Some of the most dangerous patients a physician will ever encounter are hyper-aroused. That is, the normal mechanisms to sustain and modulate conscious alertness have gone haywire, and have rendered a person confused and often frightened and agitated for all the wrong reasons.
I'll talk about those mechanisms now, and come back to describe some of the problems of arousal in the next few posts.
There are really two distinct arousal systems in the brain. One sets the general, background tone of brain activity and the other alters the level of activity, according to shifting phases of need.
The first kind, termed "tonic arousal," maintains the brain in readiness for all other functions. Tonic arousal arises largely from neurons that originate in deep brain (subcortical) structures and stimulate other neurons throughout the brain with the neurotransmitter acetylcholine.
You can actually see tonic arousal, if you look at a brain wave tracing (electroencephalogram, or EEG). An EEG measures the electrical activity in the brain, via electrodes placed around the scalp. When you are awake and alert, your EEG tracing reveals rapid, synchronized activity across the entire brain, at a pace of about 40 cycles per second (40 Hz). This rapid, rhythmic signal corresponds to the constant cycle of neuronal activity between cortex and the major subcortical structures (like the thalamus). It takes about a 40th of a second for a thalamic neuron to signal cortex and for the cortex to send a return signal.
The rhythm of these oscillations has been tied to the nature of conscious perception. In the sleeping brain, a limited state of tonic arousal defines the rapid eye movement (REM) sleep stage, when dreaming occurs. In deep sleep, the rapid oscillations disappear, and the tracing becomes relatively flat, with occasional slow waves.
The high frequency oscillations during wakefulness are critical to consciousness. They indicate that across the brain, the neurons that are active are firing in unison. Picture an orchestra performing in perfect synchrony, each musician playing a series of designated notes at the same time to produce a powerful, complex tone--like the synchronous cycles in the waking EEG--versus the cacophony of an orchestra in the warm-up before a symphony, when the pitch rises and falls randomly and the notes from one musician become lost in the noise.
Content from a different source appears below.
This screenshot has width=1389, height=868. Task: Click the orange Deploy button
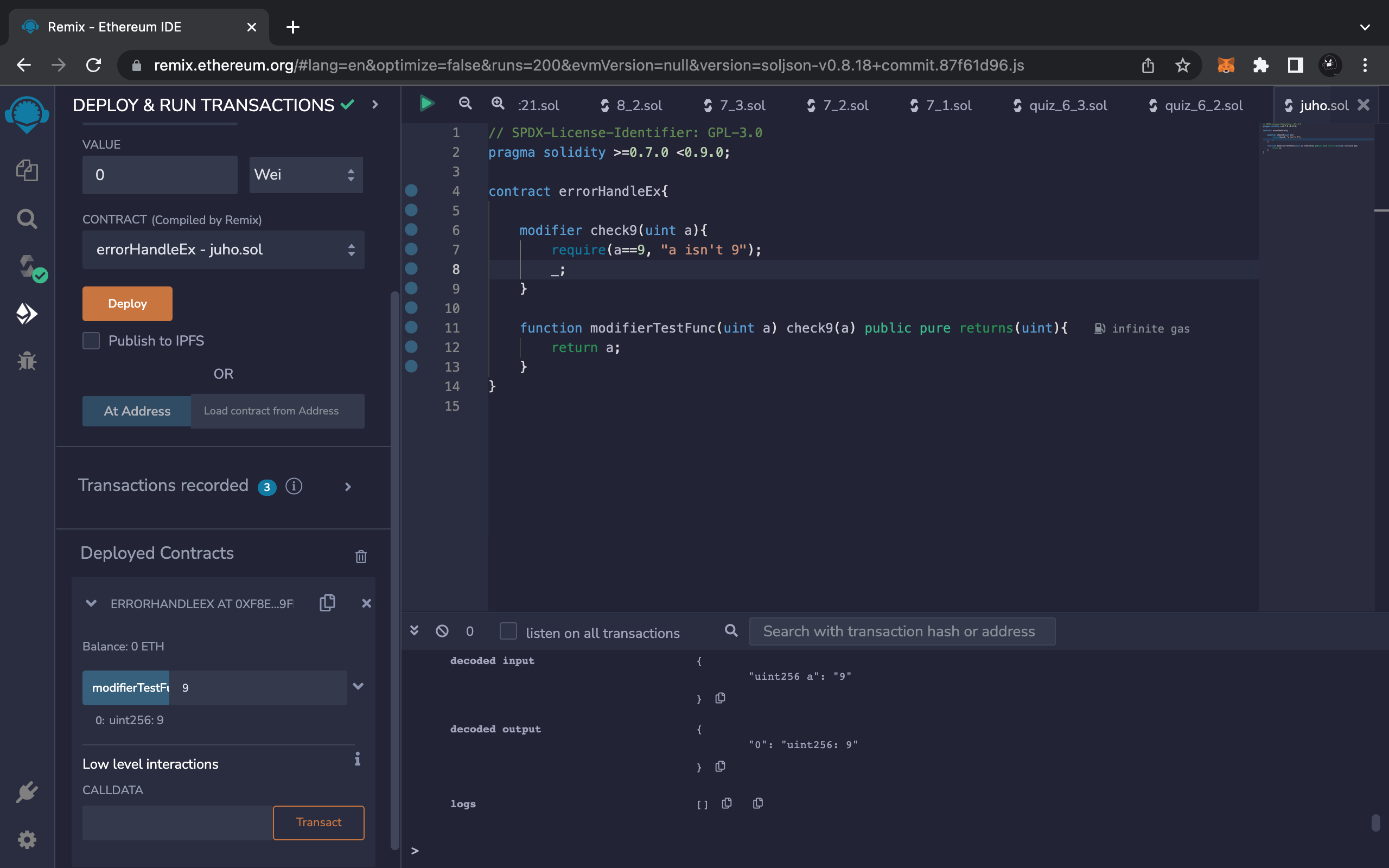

The fact that the activities of the conscious brain occur in a regular, staccato pattern may challenge one's personal experience that consciousness feels like a fluid stream of thought. Instead, it appears to be more like a movie or an animated cartoon. Filmed movies consist of long strips of still images projected at a pace of 24 frames per second, which produces the illusion of motion in the characters on screen. But one no more sees these figures on a screen actually move than one sees anything move. Just as we assemble the perception of motion from a series of still movie images, we construct the continuity of consciousness out of a series of 40 Hz cycles of synchronized cortical activity. Our brains automatically impose the quality of movement on objects that shift position in our sensory fields during the brief interludes between thalamocortical cycles.
Now that the movie of your mind is running smoothly, how do you modulate it? The other arousal process, "phasic arousal," alters the intensity of arousal on demand. Intense hunger, thirst, heat, cold, pain, injury, alarm, or threat conveys urgent signals to subcortical structures that, in turn, signal the brain to arouse the body for action. These signals travel to the cortex, by way of neurons that project the neurotransmitters serotonin, norepinephrine, and dopamine (also called the monoaminergic neurotransmitters) across the cerebral cortex.
Phasic arousal varies to a mild degree throughout any moderately stimulating day and tends to increase in short bursts on demand (for example, to sharpen one's alertness while preparing to cross a busy street). Phasic arousal disengages upon satisfaction of the drive that triggered its onset. When the intense need has been satisfied, or the source of environmental threat eliminated, subcortical structures no longer receive urgent signals from the body, the monoaminergic systems no longer receive urgent signals from subcortical structures, and arousal diminishes appropriately. When phasic arousal continues unabated, then you have stress, and all the problems that can go with it (as discussed in an earlier post, The Plastic Brain).
The problems with arousal tend to come from having too much of it, too little of it, or from a lack of regulation over it, as I will illustrate in the next few posts.